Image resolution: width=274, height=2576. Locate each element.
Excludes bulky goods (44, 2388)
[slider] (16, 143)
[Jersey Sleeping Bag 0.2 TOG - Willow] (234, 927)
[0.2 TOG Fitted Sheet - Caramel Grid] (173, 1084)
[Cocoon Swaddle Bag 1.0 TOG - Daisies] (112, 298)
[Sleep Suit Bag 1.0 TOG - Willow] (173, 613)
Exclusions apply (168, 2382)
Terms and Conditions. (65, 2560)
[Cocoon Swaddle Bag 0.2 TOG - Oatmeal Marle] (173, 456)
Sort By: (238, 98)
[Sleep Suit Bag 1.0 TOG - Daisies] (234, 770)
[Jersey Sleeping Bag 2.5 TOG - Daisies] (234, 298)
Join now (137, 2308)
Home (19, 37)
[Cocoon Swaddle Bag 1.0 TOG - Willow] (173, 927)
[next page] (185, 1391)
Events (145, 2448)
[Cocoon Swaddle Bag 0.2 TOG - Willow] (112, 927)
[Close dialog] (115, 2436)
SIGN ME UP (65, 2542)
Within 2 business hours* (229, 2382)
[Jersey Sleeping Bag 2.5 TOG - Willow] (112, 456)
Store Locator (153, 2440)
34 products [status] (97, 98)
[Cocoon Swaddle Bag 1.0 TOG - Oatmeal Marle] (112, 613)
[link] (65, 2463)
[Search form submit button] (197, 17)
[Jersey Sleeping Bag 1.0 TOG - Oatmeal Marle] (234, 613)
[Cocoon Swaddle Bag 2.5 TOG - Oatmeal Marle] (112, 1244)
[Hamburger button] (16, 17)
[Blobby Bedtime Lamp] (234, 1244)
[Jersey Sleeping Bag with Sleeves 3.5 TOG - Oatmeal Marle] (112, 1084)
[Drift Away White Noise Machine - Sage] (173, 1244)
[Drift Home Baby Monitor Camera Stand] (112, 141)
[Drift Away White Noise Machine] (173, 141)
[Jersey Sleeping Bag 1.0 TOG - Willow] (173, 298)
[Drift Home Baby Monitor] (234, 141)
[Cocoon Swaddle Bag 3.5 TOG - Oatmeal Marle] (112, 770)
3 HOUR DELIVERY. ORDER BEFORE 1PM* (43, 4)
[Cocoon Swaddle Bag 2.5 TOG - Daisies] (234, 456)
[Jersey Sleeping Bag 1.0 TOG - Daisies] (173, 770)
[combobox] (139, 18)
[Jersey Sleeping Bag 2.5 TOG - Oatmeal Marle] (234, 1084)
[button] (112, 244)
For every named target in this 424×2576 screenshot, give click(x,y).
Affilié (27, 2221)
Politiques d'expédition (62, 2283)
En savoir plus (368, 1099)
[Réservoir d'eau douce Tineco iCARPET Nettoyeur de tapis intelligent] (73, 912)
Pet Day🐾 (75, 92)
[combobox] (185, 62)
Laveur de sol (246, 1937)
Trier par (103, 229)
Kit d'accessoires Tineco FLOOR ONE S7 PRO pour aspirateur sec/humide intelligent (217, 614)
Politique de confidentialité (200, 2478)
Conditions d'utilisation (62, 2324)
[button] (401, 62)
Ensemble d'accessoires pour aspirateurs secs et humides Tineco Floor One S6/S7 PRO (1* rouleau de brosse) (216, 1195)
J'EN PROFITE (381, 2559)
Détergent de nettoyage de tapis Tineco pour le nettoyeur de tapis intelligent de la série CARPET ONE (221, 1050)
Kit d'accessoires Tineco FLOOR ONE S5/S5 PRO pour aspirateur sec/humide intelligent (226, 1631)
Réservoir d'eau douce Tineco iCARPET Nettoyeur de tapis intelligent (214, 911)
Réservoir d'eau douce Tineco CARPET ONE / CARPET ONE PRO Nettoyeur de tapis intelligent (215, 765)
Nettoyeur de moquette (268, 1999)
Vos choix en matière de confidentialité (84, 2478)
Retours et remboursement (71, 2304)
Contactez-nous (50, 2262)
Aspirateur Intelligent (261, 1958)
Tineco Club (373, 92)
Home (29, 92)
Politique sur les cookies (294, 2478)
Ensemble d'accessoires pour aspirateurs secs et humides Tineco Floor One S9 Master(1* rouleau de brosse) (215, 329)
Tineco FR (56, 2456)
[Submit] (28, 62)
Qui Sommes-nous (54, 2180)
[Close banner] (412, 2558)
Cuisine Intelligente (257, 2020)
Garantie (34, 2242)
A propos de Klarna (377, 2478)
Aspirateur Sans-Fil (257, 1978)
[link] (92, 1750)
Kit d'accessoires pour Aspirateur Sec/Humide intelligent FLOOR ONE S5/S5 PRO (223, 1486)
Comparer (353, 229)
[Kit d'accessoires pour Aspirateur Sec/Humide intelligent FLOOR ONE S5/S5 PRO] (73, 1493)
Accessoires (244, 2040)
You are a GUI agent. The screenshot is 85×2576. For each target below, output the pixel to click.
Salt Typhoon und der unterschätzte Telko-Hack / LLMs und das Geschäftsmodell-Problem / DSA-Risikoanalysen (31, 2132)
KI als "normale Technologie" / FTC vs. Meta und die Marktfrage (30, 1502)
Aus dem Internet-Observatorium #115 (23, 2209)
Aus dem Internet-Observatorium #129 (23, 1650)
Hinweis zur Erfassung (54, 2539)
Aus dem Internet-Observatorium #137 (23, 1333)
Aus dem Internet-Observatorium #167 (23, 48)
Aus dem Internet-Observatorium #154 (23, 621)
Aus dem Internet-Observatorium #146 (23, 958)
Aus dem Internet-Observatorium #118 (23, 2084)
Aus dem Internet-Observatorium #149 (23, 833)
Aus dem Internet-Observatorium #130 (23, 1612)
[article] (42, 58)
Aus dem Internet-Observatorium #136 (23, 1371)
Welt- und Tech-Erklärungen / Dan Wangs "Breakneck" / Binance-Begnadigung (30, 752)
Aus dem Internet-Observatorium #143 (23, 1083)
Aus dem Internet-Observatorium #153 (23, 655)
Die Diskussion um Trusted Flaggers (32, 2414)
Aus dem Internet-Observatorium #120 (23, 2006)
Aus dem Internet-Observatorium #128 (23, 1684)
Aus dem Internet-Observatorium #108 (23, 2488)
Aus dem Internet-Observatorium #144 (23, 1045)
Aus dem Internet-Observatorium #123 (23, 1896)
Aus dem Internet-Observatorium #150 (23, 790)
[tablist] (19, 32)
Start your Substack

# The task
An exact reproduction of the data is required. Leave nothing out.

# Exercise solution
Image resolution: width=274, height=2576. Locate each element.
Excludes bulky goods (44, 2388)
[slider] (16, 143)
[Jersey Sleeping Bag 0.2 TOG - Willow] (234, 927)
[0.2 TOG Fitted Sheet - Caramel Grid] (173, 1084)
[Cocoon Swaddle Bag 1.0 TOG - Daisies] (112, 298)
[Sleep Suit Bag 1.0 TOG - Willow] (173, 613)
Exclusions apply (168, 2382)
Terms and Conditions. (65, 2560)
[Cocoon Swaddle Bag 0.2 TOG - Oatmeal Marle] (173, 456)
Sort By: (238, 98)
[Sleep Suit Bag 1.0 TOG - Daisies] (234, 770)
[Jersey Sleeping Bag 2.5 TOG - Daisies] (234, 298)
Join now (137, 2308)
Home (19, 37)
[Cocoon Swaddle Bag 1.0 TOG - Willow] (173, 927)
[next page] (185, 1391)
Events (145, 2448)
[Cocoon Swaddle Bag 0.2 TOG - Willow] (112, 927)
[Close dialog] (115, 2436)
SIGN ME UP (65, 2542)
Within 2 business hours* (229, 2382)
[Jersey Sleeping Bag 2.5 TOG - Willow] (112, 456)
Store Locator (153, 2440)
34 products [status] (97, 98)
[Cocoon Swaddle Bag 1.0 TOG - Oatmeal Marle] (112, 613)
[link] (65, 2463)
[Search form submit button] (197, 17)
[Jersey Sleeping Bag 1.0 TOG - Oatmeal Marle] (234, 613)
[Cocoon Swaddle Bag 2.5 TOG - Oatmeal Marle] (112, 1244)
[Hamburger button] (16, 17)
[Blobby Bedtime Lamp] (234, 1244)
[Jersey Sleeping Bag with Sleeves 3.5 TOG - Oatmeal Marle] (112, 1084)
[Drift Away White Noise Machine - Sage] (173, 1244)
[Drift Home Baby Monitor Camera Stand] (112, 141)
[Drift Away White Noise Machine] (173, 141)
[Jersey Sleeping Bag 1.0 TOG - Willow] (173, 298)
[Drift Home Baby Monitor] (234, 141)
[Cocoon Swaddle Bag 3.5 TOG - Oatmeal Marle] (112, 770)
3 HOUR DELIVERY. ORDER BEFORE 1PM* (43, 4)
[Cocoon Swaddle Bag 2.5 TOG - Daisies] (234, 456)
[Jersey Sleeping Bag 1.0 TOG - Daisies] (173, 770)
[combobox] (139, 18)
[Jersey Sleeping Bag 2.5 TOG - Oatmeal Marle] (234, 1084)
[button] (112, 244)
For every named target in this 424×2576 screenshot, give click(x,y).
Affilié (27, 2221)
Politiques d'expédition (62, 2283)
En savoir plus (368, 1099)
[Réservoir d'eau douce Tineco iCARPET Nettoyeur de tapis intelligent] (73, 912)
Pet Day🐾 (75, 92)
[combobox] (185, 62)
Laveur de sol (246, 1937)
Trier par (103, 229)
Kit d'accessoires Tineco FLOOR ONE S7 PRO pour aspirateur sec/humide intelligent (217, 614)
Politique de confidentialité (200, 2478)
Conditions d'utilisation (62, 2324)
[button] (401, 62)
Ensemble d'accessoires pour aspirateurs secs et humides Tineco Floor One S6/S7 PRO (1* rouleau de brosse) (216, 1195)
J'EN PROFITE (381, 2559)
Détergent de nettoyage de tapis Tineco pour le nettoyeur de tapis intelligent de la série CARPET ONE (221, 1050)
Kit d'accessoires Tineco FLOOR ONE S5/S5 PRO pour aspirateur sec/humide intelligent (226, 1631)
Réservoir d'eau douce Tineco iCARPET Nettoyeur de tapis intelligent (214, 911)
Réservoir d'eau douce Tineco CARPET ONE / CARPET ONE PRO Nettoyeur de tapis intelligent (215, 765)
Nettoyeur de moquette (268, 1999)
Vos choix en matière de confidentialité (84, 2478)
Retours et remboursement (71, 2304)
Contactez-nous (50, 2262)
Aspirateur Intelligent (261, 1958)
Tineco Club (373, 92)
Home (29, 92)
Politique sur les cookies (294, 2478)
Ensemble d'accessoires pour aspirateurs secs et humides Tineco Floor One S9 Master(1* rouleau de brosse) (215, 329)
Tineco FR (56, 2456)
[Submit] (28, 62)
Qui Sommes-nous (54, 2180)
[Close banner] (412, 2558)
Cuisine Intelligente (257, 2020)
Garantie (34, 2242)
A propos de Klarna (377, 2478)
Aspirateur Sans-Fil (257, 1978)
[link] (92, 1750)
Kit d'accessoires pour Aspirateur Sec/Humide intelligent FLOOR ONE S5/S5 PRO (223, 1486)
Comparer (353, 229)
[Kit d'accessoires pour Aspirateur Sec/Humide intelligent FLOOR ONE S5/S5 PRO] (73, 1493)
Accessoires (244, 2040)
You are a GUI agent. The screenshot is 85×2576. For each target below, output the pixel to click.
Salt Typhoon und der unterschätzte Telko-Hack / LLMs und das Geschäftsmodell-Problem / DSA-Risikoanalysen (31, 2132)
KI als "normale Technologie" / FTC vs. Meta und die Marktfrage (30, 1502)
Aus dem Internet-Observatorium #115 (23, 2209)
Aus dem Internet-Observatorium #129 (23, 1650)
Hinweis zur Erfassung (54, 2539)
Aus dem Internet-Observatorium #137 (23, 1333)
Aus dem Internet-Observatorium #167 (23, 48)
Aus dem Internet-Observatorium #154 (23, 621)
Aus dem Internet-Observatorium #146 (23, 958)
Aus dem Internet-Observatorium #118 (23, 2084)
Aus dem Internet-Observatorium #149 (23, 833)
Aus dem Internet-Observatorium #130 (23, 1612)
[article] (42, 58)
Aus dem Internet-Observatorium #136 (23, 1371)
Welt- und Tech-Erklärungen / Dan Wangs "Breakneck" / Binance-Begnadigung (30, 752)
Aus dem Internet-Observatorium #143 (23, 1083)
Aus dem Internet-Observatorium #153 (23, 655)
Die Diskussion um Trusted Flaggers (32, 2414)
Aus dem Internet-Observatorium #120 (23, 2006)
Aus dem Internet-Observatorium #128 (23, 1684)
Aus dem Internet-Observatorium #108 (23, 2488)
Aus dem Internet-Observatorium #144 (23, 1045)
Aus dem Internet-Observatorium #123 (23, 1896)
Aus dem Internet-Observatorium #150 (23, 790)
[tablist] (19, 32)
Start your Substack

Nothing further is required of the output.